## Recorded information
-.-.-
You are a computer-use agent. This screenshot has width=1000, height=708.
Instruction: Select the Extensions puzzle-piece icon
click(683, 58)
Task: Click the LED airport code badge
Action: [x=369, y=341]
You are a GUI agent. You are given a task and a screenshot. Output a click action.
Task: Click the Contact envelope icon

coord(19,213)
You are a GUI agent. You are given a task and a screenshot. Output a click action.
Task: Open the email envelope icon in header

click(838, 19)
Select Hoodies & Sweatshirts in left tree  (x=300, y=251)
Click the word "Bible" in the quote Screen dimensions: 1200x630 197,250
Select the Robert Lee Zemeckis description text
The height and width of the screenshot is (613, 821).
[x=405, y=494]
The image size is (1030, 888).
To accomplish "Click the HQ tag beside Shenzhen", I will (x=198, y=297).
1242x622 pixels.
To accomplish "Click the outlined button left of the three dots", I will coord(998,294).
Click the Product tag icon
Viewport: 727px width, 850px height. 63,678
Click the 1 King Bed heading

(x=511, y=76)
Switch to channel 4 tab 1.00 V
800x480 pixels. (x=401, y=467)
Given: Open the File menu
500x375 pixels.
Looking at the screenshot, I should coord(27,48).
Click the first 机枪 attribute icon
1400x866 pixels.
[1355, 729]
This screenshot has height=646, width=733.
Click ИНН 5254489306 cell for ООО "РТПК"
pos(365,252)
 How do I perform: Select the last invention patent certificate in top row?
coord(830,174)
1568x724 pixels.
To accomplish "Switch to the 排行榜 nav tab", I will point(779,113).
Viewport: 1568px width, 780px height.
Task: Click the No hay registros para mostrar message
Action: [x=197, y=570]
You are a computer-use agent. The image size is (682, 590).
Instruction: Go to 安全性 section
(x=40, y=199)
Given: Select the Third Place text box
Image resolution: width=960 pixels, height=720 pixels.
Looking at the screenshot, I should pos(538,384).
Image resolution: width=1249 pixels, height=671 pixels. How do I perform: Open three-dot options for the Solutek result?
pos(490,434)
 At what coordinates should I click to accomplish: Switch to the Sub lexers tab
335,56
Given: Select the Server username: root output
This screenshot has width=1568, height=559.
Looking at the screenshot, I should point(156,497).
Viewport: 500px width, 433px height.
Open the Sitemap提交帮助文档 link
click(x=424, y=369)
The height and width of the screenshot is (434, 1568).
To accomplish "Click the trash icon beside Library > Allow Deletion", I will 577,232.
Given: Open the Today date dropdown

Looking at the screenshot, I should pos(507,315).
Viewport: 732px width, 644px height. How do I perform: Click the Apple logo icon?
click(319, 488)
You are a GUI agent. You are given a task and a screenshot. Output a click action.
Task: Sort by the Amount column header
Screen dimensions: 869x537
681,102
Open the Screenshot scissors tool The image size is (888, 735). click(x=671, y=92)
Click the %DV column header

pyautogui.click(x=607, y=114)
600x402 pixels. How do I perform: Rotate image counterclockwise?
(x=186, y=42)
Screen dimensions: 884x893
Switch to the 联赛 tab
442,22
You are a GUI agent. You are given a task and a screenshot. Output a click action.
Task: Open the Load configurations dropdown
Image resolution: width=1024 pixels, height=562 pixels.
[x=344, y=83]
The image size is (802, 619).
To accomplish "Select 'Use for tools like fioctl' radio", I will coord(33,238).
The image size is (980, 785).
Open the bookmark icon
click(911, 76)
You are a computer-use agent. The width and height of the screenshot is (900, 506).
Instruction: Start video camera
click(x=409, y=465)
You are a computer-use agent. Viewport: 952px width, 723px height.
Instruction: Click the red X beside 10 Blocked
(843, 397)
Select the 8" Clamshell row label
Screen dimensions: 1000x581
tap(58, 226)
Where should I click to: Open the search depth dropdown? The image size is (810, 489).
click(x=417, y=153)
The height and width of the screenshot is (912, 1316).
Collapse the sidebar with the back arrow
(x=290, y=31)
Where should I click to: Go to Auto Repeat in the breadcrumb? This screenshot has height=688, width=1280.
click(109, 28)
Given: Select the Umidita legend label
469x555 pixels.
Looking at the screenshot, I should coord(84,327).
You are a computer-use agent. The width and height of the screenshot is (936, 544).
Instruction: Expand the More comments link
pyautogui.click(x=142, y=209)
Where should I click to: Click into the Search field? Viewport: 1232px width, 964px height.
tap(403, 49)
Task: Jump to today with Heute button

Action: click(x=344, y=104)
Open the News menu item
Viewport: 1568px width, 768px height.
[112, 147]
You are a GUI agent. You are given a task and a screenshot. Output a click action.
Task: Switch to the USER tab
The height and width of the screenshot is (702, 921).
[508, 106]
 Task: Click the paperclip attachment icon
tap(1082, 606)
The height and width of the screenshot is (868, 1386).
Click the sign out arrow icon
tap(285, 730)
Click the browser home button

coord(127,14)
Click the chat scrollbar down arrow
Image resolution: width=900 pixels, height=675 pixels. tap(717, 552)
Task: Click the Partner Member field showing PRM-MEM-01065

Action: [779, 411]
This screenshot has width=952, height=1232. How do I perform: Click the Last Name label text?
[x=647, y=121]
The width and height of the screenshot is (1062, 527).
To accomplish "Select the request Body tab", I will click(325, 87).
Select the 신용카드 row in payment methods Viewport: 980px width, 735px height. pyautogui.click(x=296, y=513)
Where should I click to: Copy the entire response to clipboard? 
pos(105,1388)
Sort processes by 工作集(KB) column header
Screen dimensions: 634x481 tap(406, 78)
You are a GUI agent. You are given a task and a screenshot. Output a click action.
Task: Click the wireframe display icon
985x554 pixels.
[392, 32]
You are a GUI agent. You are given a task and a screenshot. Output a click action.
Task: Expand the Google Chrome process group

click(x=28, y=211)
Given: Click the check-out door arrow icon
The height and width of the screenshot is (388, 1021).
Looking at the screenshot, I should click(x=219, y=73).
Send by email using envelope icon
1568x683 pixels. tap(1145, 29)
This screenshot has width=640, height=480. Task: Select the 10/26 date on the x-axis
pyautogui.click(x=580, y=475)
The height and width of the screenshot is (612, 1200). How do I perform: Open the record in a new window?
-.-.-
## Exercise
Find every line in the records that contains the word "left"; copy those lines.

## Worked solution
Select Hoodies & Sweatshirts in left tree  (x=300, y=251)
To accomplish "Click the outlined button left of the three dots", I will coord(998,294).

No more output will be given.